Terry shoveled the last forkful into his mouth. “Beg pardon?” he asked blandly.

“I’ll put you on report!” growled the sergeant.

“My dear fellow, you can’t,” smiled Terry. “I didn’t take them myself and so you have no charge to prefer. And if you did I’d pound all the beans out of you once I got you away from the mess tent!”

“That amounts to threatening an officer while on duty, Mr. Mackson!” charged the sergeant.

“That’s not a threat, that’s a promise,” grinned the redhead. The sergeant muttered savagely but subsided.

“Much obliged,” Terry whispered to Vench. “Some day I’ll help you out.”
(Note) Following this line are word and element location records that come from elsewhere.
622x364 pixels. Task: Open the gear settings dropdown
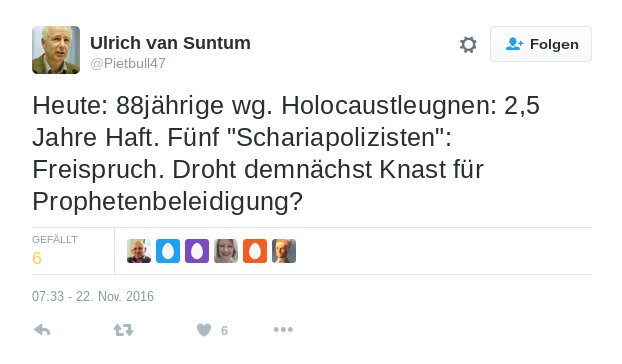pos(468,44)
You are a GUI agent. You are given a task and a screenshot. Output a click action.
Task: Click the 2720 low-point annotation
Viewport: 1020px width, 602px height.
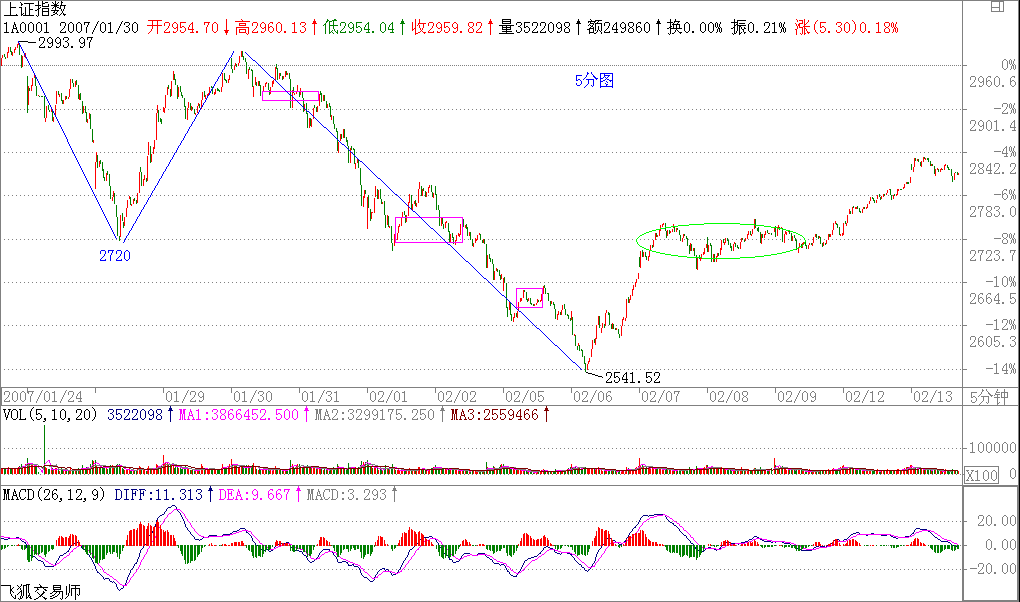(x=114, y=255)
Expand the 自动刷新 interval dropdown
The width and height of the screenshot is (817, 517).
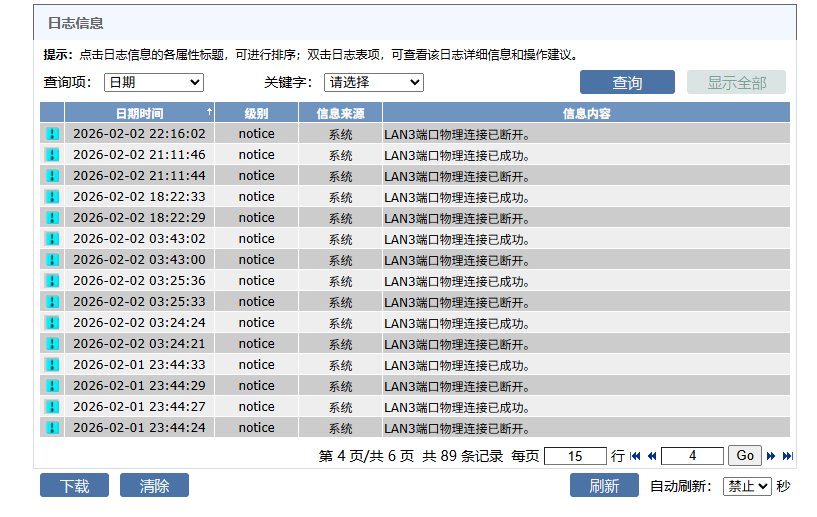747,486
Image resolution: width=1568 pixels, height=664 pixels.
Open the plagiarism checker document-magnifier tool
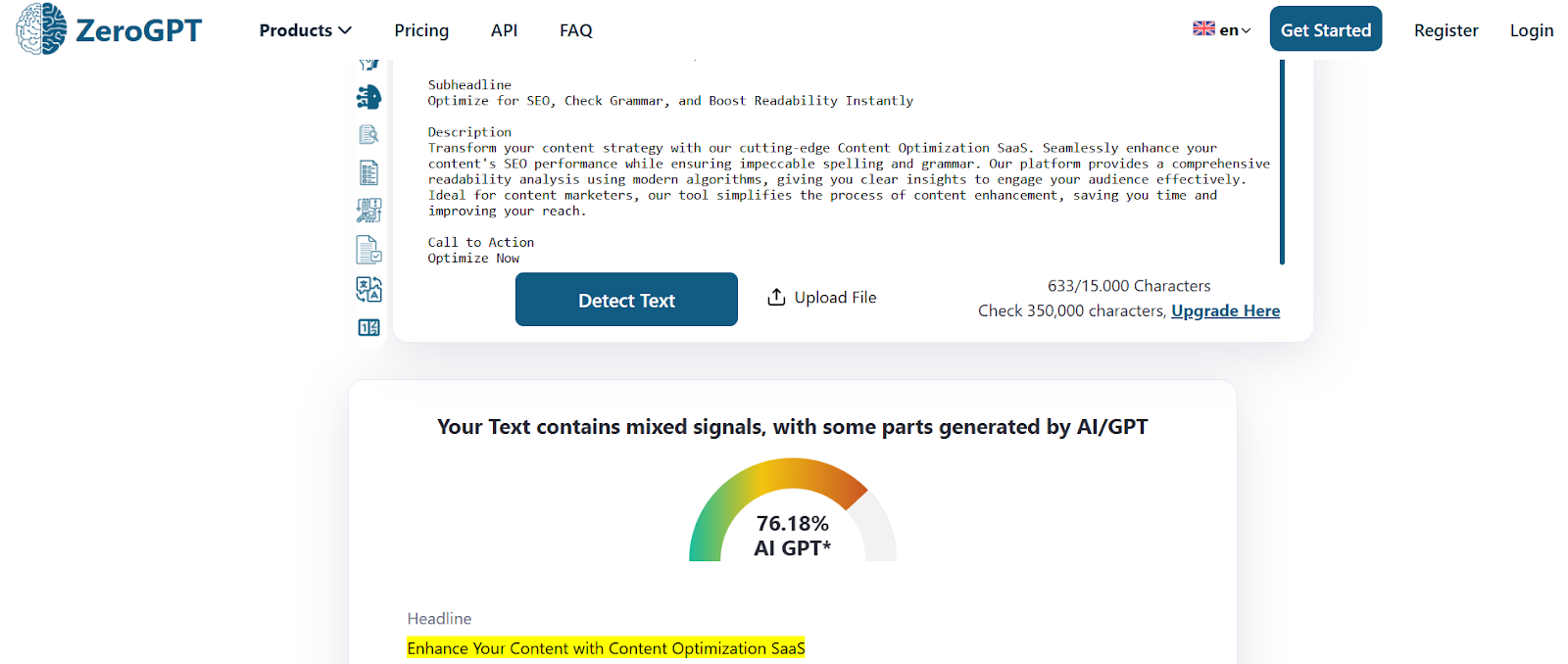click(368, 133)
“But not in the matter of beans,” smiled Vench. “They just don’t happen to be my weakness!”

One of the steady visitors to the camp was the little Carson boy. He was the son of the farmer from whom the camp supplies were purchased, and the cadets had taken a great liking to him. He was a friendly, likable boy and obviously deeply interested in the activities of the young soldiers. He watched all of their maneuvers with fascinated interest and the cadets welcomed him in their tents.

“That youngster has the makings of a good cadet in him,” Don said. “Too bad he isn’t one of us. How would you like to be a cadet, Jimmie?”

The boy flushed with pleasure and looked around the tent. “I’d like it more than anything else in the world,” he told them. “I’ll tell you a secret. Want to hear it?”